DOI: 10.3923/ajft.2007.87.94

URL: https://scialert.net/abstract/?doi=ajft.2007.87.94

Introduction

Aeromonas species are widely distributed in the aquatic environment, including raw and processed drinking water (Holmes et al., 1996) and have been isolated frequently from various food products such as fish, shellfish, raw meat, vegetables and raw milk (Palumbo, 1996). Motile aeromonads are considered to be emerging food-borne pathogens and it has been shown that some Aeromonas food isolates can produce different virulence factors, not only at optimal growth temperature, but also at refrigeration temperatures (Merino et al., 1995). Although the exact role of these virulence factors in the pathogenesis of motile Aeromonas is still not fully elucidated, representatives of these taxa have been incriminated in cases of human gastroenteritis, particularly in children younger than two years, the elderly and immunocompromised patients (ICMSF, 1988; Joseph, 1996). Further, Aeromonas species have been frequently associated with travellers diarrhoea (Hanninen, 1993; Yamada et al., 1997). Consequently, aeromonads should be carefully monitored in foodstuffs as a possible source of food borne infections.

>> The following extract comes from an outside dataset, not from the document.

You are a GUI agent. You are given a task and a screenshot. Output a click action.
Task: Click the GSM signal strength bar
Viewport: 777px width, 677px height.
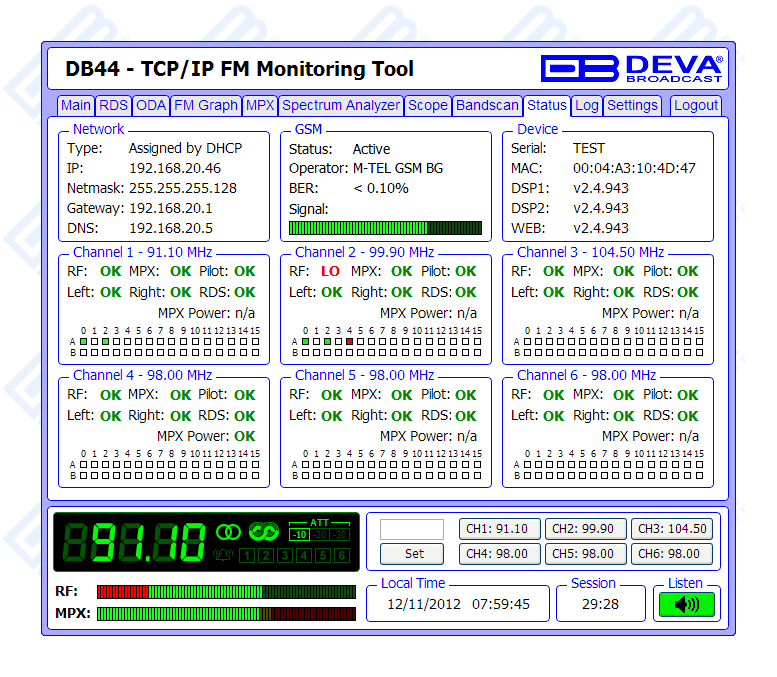pos(385,228)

Seafood products are considered as the prime source for the motile aeromonads (Abeyta et al., 1990; Araujo et al., 1990; Neves et al., 1990). Among the species belonging to the genus Aeromonas, one of the most important and widely studied species is Aeromonas hydrophila, being responsible for a variety of fish pathological conditions termed collectively as Aeromonasis (Ghittino, 1985), occur in both wild and farmed fish (fish breeding ponds, tropical aquaria, etc.).

Food borne illness has generally a major public health impact. Retail seafood outlets are considered as the prime source for food borne illness. Food handlers and poor hand washing practices have been implicated as the source of food borne diseases out break. Generally contaminated water and hands are the major sources of microbial contamination in the food services. One of the main ways of bacterial pathogens spread is cross-contamination, which frequently occurs in retail outlets, through improper handling of foodstuffs, cutting boards, utensils and even by hands. The term cross-contamination means spreading of microorganisms, particularly pathogens from raw seafood to uncooked/fresh seafood. Sources of contamination include the immediate surroundings, other foods, utensils and/or individuals handling the foods. Cross-contamination, a leading cause of food borne illness is the transfer of harmful bacteria to food from improperly handled food, During food handling and preparation, microorganisms on raw foods can be transferred to various surfaces such as cutting boards and water faucet spigots (Ak et al., 1994; Miller et al., 1996; Zhao et al., 1998). Pether and Gilbert (1971) and Scott and Bloomfield (1990) reported that various bacteria survive on hands, cloths and utensils for hours or days after initial contact with the microorganisms. This is notably true when handling of raw meat, poultry and seafood. These foods and their juices should be kept away from other seafood, especially raw, ready-to-eat foods. The numbers of recognized organisms, originating from the aquatic environment and causing disease in humans has been increasing in recent years. The epidemiology of the food borne illness is rapidly changing as newly recognized emerging pathogens or re-emerging pathogens increase in prevalence or become associated with new food vehicles. Poor hygienic practices after harvesting may also lead to contamination and they will lead to the cross-contamination of the seafood products. The incidence of multiple antibiotic resistance bacteria in the retail seafood outlets is a serious problem in the view of public health.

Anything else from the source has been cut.